Le Corbusier not only owned a whole collection of Bauchant paintings, but was also appointed by the artist as his estate administrator at an early stage. Possibly the architect, who combined photographic Parthenon views with shots of sports limousines in such a way that the machine could be read as a temple and the temple as a machine, appreciated the milky-pastel colors of the antique scenes of Bauchant with the characteristic rock formations because of their modernity. Because he received the decisive boost to art during the First World War, when he completed training as a military draftsman and dealt with surveying technology.

The massive plant pictures by Séraphine Louis, whose active creative phase lasted from around 1915 to 1931, i.e. only sixteen years, have a completely different effect. Dark, shimmering leaves and blossoms inexorably overgrow the surface of her paintings. Louis’ pictorial world draws heavily on Christian iconographic plant symbolism. In 1942, Séraphine Louis, who suffered severely from delusions in her late years, died unnoticed in a psychiatric institution.

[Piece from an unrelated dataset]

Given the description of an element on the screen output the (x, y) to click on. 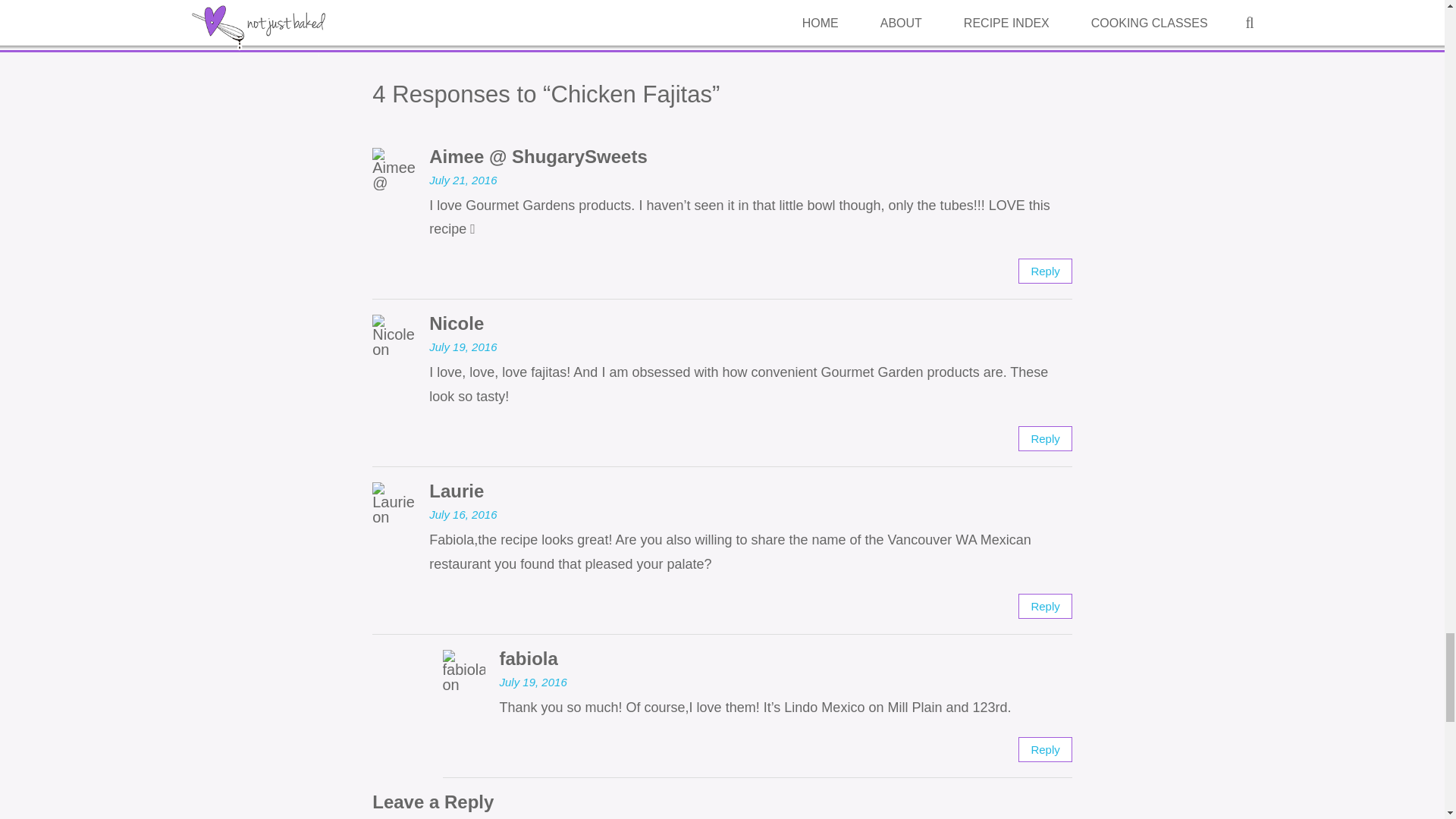
Mexican food (701, 20)
gluten free (460, 20)
Gourmet Garden (551, 20)
healthy (631, 20)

Bombois was a farm hand, road worker, porter and wrestler

The fact that the paintings by Séraphine Louis, Louis Vivin and Camille Bombois were shown at the first Documenta in Kassel in 1955 is mentioned in the biographical miniatures in Baden-Baden, but unfortunately not explained in detail. How might audiences in Kassel in the 1950s have felt in view of the full life that Camille Bombois brought to the canvas in the form of landscapes, fairground scenes, portraits and female nudes? Bombois was the son of a bargeman, spent part of his childhood on a barge, worked as a farm hand, worked as a roadhand on the Paris Metro and porter, worked as a wrestler at the fair and served as a soldier in World War I.

From the early twenties he was able to make a living from his art. “Derrière le rideau” – “Behind the curtain” is the name of a picture from 1928 that shows the back views of a dancer and a clown with white make-up and red ears. Both observe their audience through the gap in a curtain. Bombois immortalized the brief moment in which the gaze between the artists and the audience reversed. The painting thus becomes a meditation on contemplation. This art goes far beyond the term “naive”.

The Painters of the Sacred Heart Until November 20th at the Museum Frieder Burda Baden-Baden. The exhibition catalog costs 48 euros.